STORED RECORDS —
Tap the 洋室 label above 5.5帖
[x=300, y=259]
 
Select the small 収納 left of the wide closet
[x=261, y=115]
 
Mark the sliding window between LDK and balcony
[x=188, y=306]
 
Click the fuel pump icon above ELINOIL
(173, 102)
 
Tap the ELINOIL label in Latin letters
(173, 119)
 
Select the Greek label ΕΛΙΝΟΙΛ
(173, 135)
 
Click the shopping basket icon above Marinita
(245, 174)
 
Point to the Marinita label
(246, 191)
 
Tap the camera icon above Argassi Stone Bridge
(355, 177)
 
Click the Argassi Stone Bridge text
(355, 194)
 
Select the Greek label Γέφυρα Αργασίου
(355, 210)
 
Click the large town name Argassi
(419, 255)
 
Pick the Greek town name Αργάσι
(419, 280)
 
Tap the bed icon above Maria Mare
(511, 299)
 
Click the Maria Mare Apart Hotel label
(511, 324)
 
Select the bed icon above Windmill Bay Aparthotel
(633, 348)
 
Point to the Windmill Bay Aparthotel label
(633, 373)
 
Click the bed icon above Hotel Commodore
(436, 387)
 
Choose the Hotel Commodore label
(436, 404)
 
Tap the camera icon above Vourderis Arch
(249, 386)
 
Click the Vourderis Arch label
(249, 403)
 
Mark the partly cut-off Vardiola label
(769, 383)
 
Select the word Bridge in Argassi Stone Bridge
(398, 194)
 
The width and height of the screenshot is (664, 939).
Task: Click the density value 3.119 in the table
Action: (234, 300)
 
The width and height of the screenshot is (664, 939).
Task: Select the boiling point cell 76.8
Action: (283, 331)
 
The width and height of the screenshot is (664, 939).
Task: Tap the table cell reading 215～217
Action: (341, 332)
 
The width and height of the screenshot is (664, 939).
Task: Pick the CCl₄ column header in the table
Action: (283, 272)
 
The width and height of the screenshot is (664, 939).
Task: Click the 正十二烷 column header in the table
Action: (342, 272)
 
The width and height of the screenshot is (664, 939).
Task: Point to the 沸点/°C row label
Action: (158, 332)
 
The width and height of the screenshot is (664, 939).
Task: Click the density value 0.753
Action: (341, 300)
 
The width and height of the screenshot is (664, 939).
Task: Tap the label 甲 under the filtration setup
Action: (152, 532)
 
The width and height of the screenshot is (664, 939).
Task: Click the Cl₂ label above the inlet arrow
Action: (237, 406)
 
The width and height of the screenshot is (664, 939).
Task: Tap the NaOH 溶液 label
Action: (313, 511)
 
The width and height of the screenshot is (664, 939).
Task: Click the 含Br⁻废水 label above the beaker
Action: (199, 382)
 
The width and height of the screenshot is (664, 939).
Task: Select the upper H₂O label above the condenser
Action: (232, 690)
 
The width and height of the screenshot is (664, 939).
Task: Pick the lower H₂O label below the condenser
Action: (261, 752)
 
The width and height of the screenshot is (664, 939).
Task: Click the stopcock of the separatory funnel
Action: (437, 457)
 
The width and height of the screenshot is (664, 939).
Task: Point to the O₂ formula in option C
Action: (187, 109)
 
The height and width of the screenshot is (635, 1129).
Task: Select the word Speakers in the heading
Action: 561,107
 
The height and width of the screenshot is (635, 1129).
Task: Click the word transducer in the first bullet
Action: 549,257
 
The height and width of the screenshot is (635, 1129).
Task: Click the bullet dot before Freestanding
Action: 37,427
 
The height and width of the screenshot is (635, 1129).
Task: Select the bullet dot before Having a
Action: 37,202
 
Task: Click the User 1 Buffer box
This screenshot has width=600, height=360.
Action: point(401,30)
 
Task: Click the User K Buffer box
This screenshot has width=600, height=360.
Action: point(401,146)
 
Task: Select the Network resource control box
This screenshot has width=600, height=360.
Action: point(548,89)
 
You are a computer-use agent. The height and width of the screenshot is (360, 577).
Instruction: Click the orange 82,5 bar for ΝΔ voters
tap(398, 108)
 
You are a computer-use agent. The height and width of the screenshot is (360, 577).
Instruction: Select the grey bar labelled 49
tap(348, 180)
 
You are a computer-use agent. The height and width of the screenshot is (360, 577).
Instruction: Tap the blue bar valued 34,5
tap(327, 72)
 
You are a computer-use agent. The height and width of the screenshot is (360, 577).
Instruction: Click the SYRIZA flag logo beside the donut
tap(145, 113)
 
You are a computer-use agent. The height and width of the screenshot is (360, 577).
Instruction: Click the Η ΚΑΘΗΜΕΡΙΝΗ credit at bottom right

REQUIREMENTS —
Could you write out again the lines above, beginning at the line that has "Tap the camera icon above Vourderis Arch" and stopping after the line that has "Action: (283, 331)", with 89 added to every coordinate in the answers? Keep the requests in place, and give only those lines.

SOLUTION TO THIS EXERCISE —
Tap the camera icon above Vourderis Arch
(338, 475)
 
Click the Vourderis Arch label
(338, 492)
 
Mark the partly cut-off Vardiola label
(858, 472)
 
Select the word Bridge in Argassi Stone Bridge
(487, 283)
 
The width and height of the screenshot is (664, 939).
Task: Click the density value 3.119 in the table
Action: (323, 389)
 
The width and height of the screenshot is (664, 939).
Task: Select the boiling point cell 76.8
Action: (372, 420)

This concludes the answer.